The overall effect is generally much improved - the car is much more "tight" feeling and responsive in the corners - but it now suffers from excessive lift-off oversteer, even if I lift very gently while understeering.

What are some likely causes of this, and what could I try to address it?

I assume it's mainly due to excessive back-to-front weight transfer. Will sorting out the rake (by raising the rear) have a good effect? Or is it possible that I've over-stiffened the rear and reduced rear grip/increased back-front weight transfer? Any thoughts/suggestions welcome.

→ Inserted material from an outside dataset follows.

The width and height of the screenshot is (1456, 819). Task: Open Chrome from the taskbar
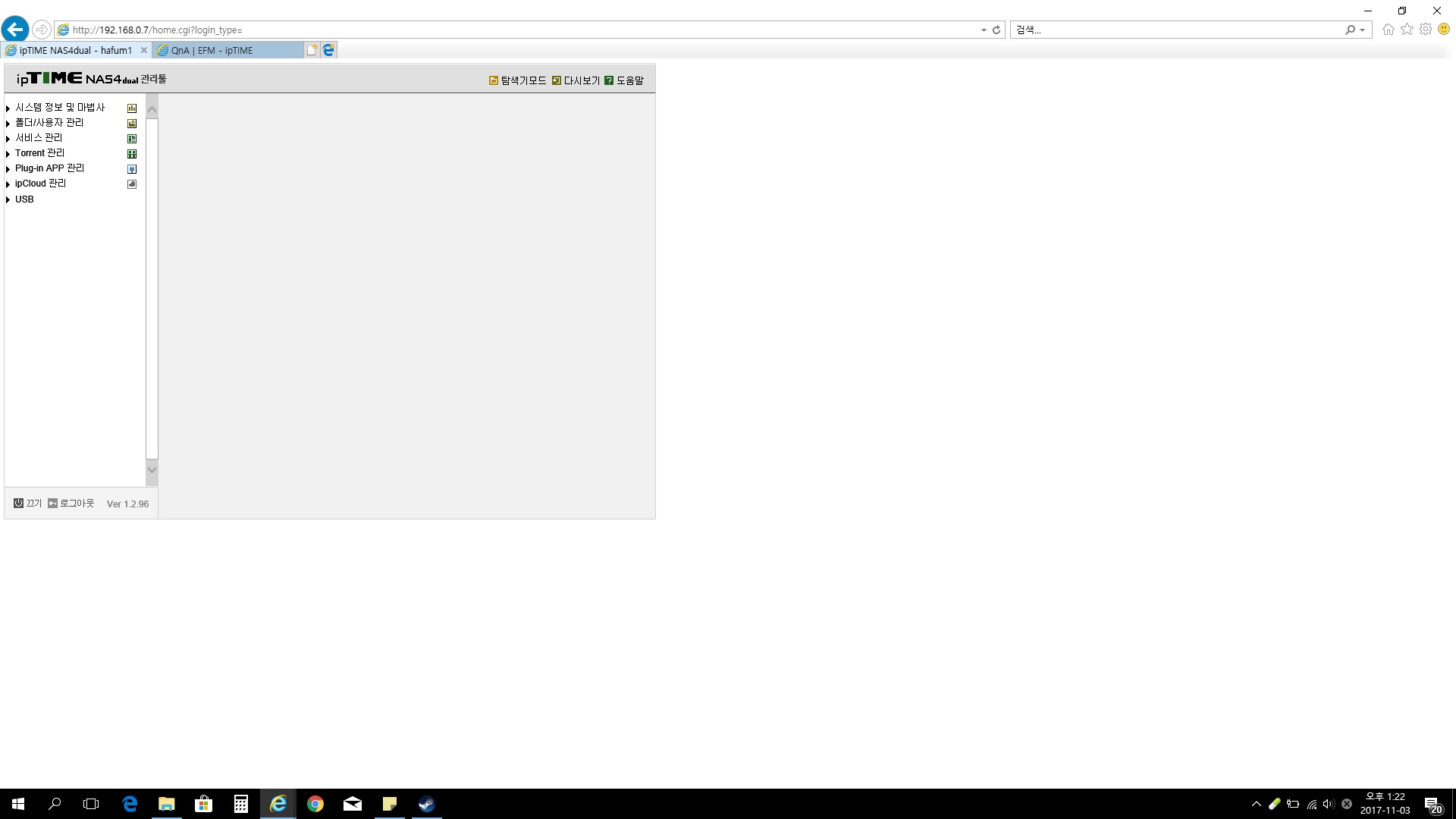315,804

[Edited on 1/10/12 by rodgling]


I seem to remember this one. I think the problem you originally had was too much roll oversteer, to reduce that you need a front front anti-roll bar. Stiffening the front reduced the oversteer/roll but then the front and rear were unbalanced. You fitted the 'old' fronts which may have been to stiff as well as to short. Lowering the rear will have thrown out the rear geometry which could also be agrivating things (induced rear toe out possibly).

The experiment has shown an improvement if the roll is reduced but not neccesarily by the expedient of fitting stiffer front springs. It tends not to fully understood that you cant just change spring rates significantly at only one end of the car. The spring rate all round has to be changed which often just makes the whole car stiffer but doesn't address the underlying problem.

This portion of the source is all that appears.